READING TEXT Start Marker
# Low AMH - Conceiving naturally - Can it happen



## matti

Hi everyone 

I would be so grateful for a bit of advice. 
I was about to undertake IVF treatment dependant on AMH results which I received last week.  They came back at 0.4 ( I was devastated).  Does anyone know what this means and is this average for my age, 42.5 years.  Someone told me this result means I have no eggs left,and I'm menopausal. Another told me I have eggs but they are all bad quality.  Is there a possibility I may have a few good ones left, and is there any chance I could conceive naturally?

My clinic (Glasgow centre reproductive medicine) have told me I would be wasting my time with IVF unless I used donor eggs.  This is something I would never have considered but as time goes on I am coming round to the idea. Unfortunately my clinic have at least 1 year waiting list for these and I'm getting older.  I've heard conflicting stories re there have been some successful IVF attempts with women of 0.2 AMH, and really high FSH. I've also been told DE are offered too readily.  I don't want to be forced into the donor egg decision until I know for sure.I have my follow up appt at the clinic next week and I'd like to go armed with some info before going.  

Thanks


----------



## Vanilla

Hi Matti

I had a 0.2 AMH result in January this year and decided to go ahead one last 'closure' cycle with IVF. The 3 eggs they retrieved at my clinic didn't even fertilise. This would be something you should consider as it is a bitter bitter blow should you decide to go again with another treatment. 

A low AMH means not good and your chances of conceiving naturally would be, sadly, unlikely. I am currently 19 weeks pregnant from DE treatment in Spain, I really hope you will continue to consider this a way forward by moving on to creating your little dream.

I realised DE was my only way of ever getting pregnant after a long long time of trying with my own eggs.

I know how hard it is to make these decisions, good luck  

Vanilla xxxx


----------



## three_stars

Hi there,

I was in your same place when I was about 44 after having a ivf baby and good egg numbers at 42.  At the time I did not find much info or other places using AMH as a marker outside France and it had only been started here  2 yrs before.  My FSh/ LH were reasonable but E2 I think it was was not great.
My test was 0.4 two months in a row and I understood the DR. to mean that my eggs were now rotten... but later research led me to believe that it meant more unlikley for me to respond well to IVF drugs.  It certainly does not mean you are menopausal ( I worried about the same)

I then fell PG naturally but miscarried at 12 weeks.  Then went on to do one more cycle with my own eggs  but by then had bad sperm problem and was very ill with a sinus infection at the time of ET.  Still I had 2 eggs but who can say if they were any good with all the rest that was going on?
Even now I wish I had tried then with donor sperm just to see if it could work but DP at the time was against.

I do not know if my story helps you come to a decision but I would say that your chances do not look good.  I my opinion I think AMH should be used on all fertility patients as a measure with the other tests as it is good extra information;  the french dr. / researchers seem to think it is the best info of all the hormone tests.  
After that it is a matter of how much time, money and strength you have to keep trying before moving on to DE if it does not work.  I wish I could be more encouraging then that.  sorry.


----------
READING TEXT End Marker
AVAILABLE DATA Start Marker
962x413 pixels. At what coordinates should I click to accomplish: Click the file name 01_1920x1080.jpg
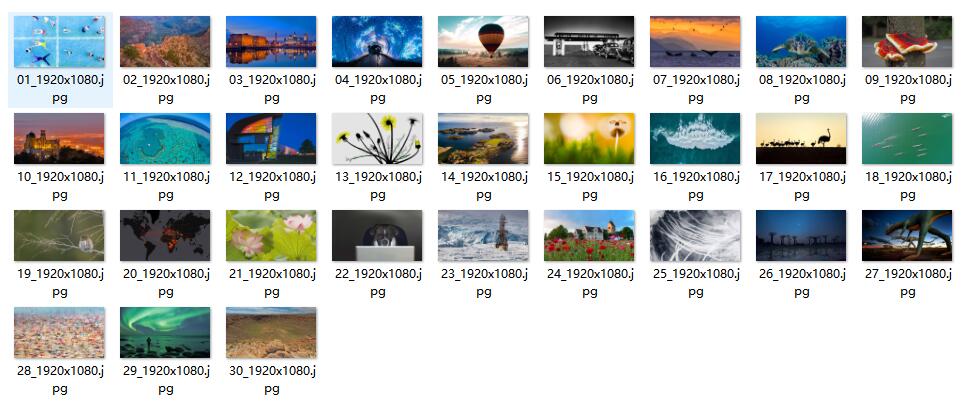[60, 89]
AVAILABLE DATA End Marker
▸ **WHAT YOU NEED TO DO**:
1. In the forum thread on low AMH, how far along is Vanilla's pregnancy, and from what treatment did it come?
2. In the forum thread on low AMH, explain why three_stars thinks AMH should be measured in all fertility patients.
3. Write out the part of the forum thread on low AMH between "Vanilla xxxx" and "was not great.", inclusive.

▸ **RESULTS**:
1. Vanilla is 19 weeks pregnant from DE treatment in Spain.

2. She sees it as good extra information to use with the other tests. She adds that the French doctors and researchers seem to think it is the best information of all the hormone tests.

3.
Vanilla xxxx


----------



## three_stars

Hi there,

I was in your same place when I was about 44 after having a ivf baby and good egg numbers at 42.  At the time I did not find much info or other places using AMH as a marker outside France and it had only been started here  2 yrs before.  My FSh/ LH were reasonable but E2 I think it was was not great.